Il mondo del piccolo borgo di Recanati si è sedimentato nella memoria di Giacomo e si è fatto mito, ricordo, rimpianto per una stagione che non c’è più. Da quella terra oscura riemerge il volto di Silvia e porta con sé il segno della giovinezza che è passata, che è volata in un baleno. Silvia è morta, ma vive ancora. È entrata a fare parte delle sue fantasie poetiche, dei moti del suo cuore, del suo caro immaginare; e così parla con lei evocandola da regioni remote del suo essere e rivede ancora una volta il suo bel viso e i suoi occhi «ridenti» e schivi agli sguardi dei giovani amanti. È davanti a lui come un tempo e passa le giornate cantando: nelle vie del paese si spande il suono della sua voce, fresca e nel pieno del vigore della vita. È ignara del futuro e di ciò che la vita le riserva e va incontro al domani con spensieratezza.
Entrambi sono come allora nel «maggio odoroso», nella primavera dell’esistenza, e la natura fiorisce in tutto il suo incantato e incontaminato splendore. Ogni cosa a Silvia appare bella, avvolta da un candore che mai ritornerà. E anche per lui è così. Entrambi sono giovani e speranzosi e trepidanti per il lieto avvenire: Giacomo ogni tanto lascia gli «studi leggiadri», le «carte» su cui passa buona parte delle sue giornate, si affaccia sul balcone paterno, ascolta la sua voce che canta e la vede che tesse la «faticosa tela». Il cielo è sereno, le vie sono bagnate dalla luce del sole e lontano ci sono gli orti, i monti, il mare. Medita e tiene per sé nel cuore la passione d’amore che gli brucia nel petto. Sa che lei mai potrebbe ricambiare il suo sentimento, ma la sua gioia è tutta nel contemplare in maniera candida, verginale, la sua gioventù che fiorisce. Ciò gli suscita nella mente pensieri soavi e la speranza di un avvenire radioso. Il cuore è puro, intatto, non conosce ancora la pena cocente della delusione e della disillusione. È inesperto degli uomini e soprattutto del mondo. La vita umana gli sembra ricca di attese e di aspettative.

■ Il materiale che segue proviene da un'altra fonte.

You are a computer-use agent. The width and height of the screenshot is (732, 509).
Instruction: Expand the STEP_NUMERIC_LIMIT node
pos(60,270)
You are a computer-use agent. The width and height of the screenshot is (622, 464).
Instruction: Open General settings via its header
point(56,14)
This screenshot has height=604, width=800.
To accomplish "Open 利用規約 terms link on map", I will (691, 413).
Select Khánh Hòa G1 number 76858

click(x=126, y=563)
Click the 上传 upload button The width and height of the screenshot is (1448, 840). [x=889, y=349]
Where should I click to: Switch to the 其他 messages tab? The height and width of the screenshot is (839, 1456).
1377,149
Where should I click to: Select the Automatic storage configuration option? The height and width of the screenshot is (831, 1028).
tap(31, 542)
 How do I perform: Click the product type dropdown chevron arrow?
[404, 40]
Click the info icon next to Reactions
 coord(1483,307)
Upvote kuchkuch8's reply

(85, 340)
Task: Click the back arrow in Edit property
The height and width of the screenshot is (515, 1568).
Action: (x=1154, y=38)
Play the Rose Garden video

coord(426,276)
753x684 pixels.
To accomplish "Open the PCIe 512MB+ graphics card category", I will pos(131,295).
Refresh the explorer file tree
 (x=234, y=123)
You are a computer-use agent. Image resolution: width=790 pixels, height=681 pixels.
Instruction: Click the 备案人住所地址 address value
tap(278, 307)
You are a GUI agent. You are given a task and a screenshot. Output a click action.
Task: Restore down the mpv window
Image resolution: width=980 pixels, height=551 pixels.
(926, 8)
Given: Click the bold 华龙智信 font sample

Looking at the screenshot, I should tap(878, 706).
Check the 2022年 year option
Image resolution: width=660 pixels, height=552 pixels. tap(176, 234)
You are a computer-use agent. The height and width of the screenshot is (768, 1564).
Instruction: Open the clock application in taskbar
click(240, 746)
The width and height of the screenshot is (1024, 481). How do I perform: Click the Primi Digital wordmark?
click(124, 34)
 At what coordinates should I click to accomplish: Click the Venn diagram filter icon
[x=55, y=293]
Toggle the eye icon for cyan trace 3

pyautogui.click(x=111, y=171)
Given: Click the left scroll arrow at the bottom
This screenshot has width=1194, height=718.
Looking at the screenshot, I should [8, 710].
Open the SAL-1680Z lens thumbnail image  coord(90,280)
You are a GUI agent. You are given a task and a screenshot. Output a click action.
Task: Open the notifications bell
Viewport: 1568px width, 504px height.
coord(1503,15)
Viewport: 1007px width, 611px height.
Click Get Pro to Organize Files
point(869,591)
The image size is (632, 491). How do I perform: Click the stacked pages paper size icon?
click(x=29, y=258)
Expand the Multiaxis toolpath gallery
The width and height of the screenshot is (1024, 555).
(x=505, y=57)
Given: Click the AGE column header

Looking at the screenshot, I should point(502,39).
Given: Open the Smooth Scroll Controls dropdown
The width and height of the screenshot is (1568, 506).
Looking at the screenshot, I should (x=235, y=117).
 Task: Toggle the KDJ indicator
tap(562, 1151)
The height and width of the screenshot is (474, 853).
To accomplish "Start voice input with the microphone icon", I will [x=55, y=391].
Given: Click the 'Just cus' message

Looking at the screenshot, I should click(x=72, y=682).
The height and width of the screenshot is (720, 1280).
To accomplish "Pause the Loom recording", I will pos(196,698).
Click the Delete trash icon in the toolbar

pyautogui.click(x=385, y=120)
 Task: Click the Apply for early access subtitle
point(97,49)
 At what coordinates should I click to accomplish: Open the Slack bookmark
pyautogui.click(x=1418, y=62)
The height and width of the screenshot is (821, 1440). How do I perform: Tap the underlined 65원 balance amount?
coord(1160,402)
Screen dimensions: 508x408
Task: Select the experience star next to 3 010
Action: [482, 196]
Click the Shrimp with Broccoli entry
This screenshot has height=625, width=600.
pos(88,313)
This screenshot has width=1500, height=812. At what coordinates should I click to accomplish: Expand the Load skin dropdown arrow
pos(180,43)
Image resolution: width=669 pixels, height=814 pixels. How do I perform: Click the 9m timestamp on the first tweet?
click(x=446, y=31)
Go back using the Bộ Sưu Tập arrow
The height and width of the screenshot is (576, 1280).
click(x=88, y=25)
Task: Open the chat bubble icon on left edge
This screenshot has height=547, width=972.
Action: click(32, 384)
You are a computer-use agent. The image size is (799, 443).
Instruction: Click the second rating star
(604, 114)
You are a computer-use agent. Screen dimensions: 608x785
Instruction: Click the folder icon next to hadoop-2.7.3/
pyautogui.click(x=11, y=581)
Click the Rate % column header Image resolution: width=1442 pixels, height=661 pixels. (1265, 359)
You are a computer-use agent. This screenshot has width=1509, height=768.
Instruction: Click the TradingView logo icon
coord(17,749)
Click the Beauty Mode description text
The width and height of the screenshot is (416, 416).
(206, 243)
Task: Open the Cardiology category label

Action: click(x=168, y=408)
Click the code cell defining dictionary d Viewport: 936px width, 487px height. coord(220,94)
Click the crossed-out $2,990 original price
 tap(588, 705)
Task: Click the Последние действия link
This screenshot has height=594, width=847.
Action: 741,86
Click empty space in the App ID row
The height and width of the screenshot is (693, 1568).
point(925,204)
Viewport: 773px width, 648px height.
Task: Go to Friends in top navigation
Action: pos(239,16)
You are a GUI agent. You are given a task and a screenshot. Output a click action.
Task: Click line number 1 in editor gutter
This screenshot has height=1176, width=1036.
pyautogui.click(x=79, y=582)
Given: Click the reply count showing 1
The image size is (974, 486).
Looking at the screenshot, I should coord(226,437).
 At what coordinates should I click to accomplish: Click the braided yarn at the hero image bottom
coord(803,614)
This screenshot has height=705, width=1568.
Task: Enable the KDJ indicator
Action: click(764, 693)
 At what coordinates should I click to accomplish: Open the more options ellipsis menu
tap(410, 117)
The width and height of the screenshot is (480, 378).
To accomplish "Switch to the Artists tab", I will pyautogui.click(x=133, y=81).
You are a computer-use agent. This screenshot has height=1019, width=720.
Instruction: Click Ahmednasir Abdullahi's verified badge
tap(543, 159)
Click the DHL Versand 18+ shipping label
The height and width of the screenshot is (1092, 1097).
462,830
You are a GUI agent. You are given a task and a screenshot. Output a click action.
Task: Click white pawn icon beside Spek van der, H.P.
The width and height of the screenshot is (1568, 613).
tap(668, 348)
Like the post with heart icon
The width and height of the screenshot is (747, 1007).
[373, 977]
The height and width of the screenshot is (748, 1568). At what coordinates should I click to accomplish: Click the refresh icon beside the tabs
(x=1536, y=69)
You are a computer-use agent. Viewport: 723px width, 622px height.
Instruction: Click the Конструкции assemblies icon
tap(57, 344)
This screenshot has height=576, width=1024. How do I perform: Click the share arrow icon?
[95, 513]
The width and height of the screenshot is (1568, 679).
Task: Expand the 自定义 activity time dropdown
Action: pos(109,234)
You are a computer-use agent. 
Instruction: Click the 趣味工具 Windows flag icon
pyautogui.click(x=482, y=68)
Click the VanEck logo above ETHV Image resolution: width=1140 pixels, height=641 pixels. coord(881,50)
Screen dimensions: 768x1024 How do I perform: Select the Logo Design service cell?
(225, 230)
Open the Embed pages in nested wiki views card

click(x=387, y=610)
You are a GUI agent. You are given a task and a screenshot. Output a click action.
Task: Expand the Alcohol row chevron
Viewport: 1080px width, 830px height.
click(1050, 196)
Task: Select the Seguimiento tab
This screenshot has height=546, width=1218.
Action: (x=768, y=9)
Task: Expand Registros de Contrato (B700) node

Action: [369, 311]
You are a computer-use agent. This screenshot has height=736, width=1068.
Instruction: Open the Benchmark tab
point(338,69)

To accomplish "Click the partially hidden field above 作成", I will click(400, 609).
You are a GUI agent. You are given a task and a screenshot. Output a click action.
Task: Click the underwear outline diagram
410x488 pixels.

La visione è così forte che sembra che quel tempo ci sia ancora. E invece non è così. Sembra presente, ma invece è solo ombra e passato. Silvia vive ormai soltanto nello spazio della sua coscienza, e quelle speranze in cui entrambi credevano sono state tutte vanificate. A questo pensiero, un dolore acerbo e sconsolato gli stringe l’animo, e l’immagine della giovane fanciulla viene fugata dal senso della sofferenza e della sventura. La natura non è una madre buona ma malvagia, che inganna i propri figli e che non mantiene quanto ha promesso. Il senso del male e del nulla lo invade. Le illusioni sono naufragate per sempre, sono un pallido miraggio di un tempo che non c’è più. Vorrebbe tornare indietro, ma non è possibile. Una linea d’ombra si stende inesorabile alle sue spalle. Qualche pallido frammento però riaffiora e ancora una volta durante le feste del paese rivede Silvia, che non si cura di chi loda i suoi capelli scuri; evita i discorsi d’amore e gli sguardi brucianti di desiderio dei giovani. Non può sapere che la sua giovane esistenza sarà falciata dalla morte e che il fato troncherà il fiore della sua esistenza prima che possa assaporare le gioie della vita.
Il destino di Giacomo però non è molto diverso da quello di Silvia. Anche le sue speranze tra poco moriranno. Lei è morta per una malattia, lui invece non ha mai potuto godere della giovinezza. A questo pensiero la Silvia dei suoi ricordi svanisce. Non è più la fanciulla che ha incontrato e conosciuto da ragazzo, ma si fa simbolo delle sue illusioni, della giovinezza, delle speranze che sono cadute all’«apparir del vero», all’arrivo dell’inverno della vita, della cruda realtà che gli mostra in un gesto ultimo «la fredda morte» e una tomba deserta, che in un futuro non lontano lo attende.
È una canzone libera scritta nel 1828 a Pisa, composta da 6 strofe di settenari ed endecasillabi.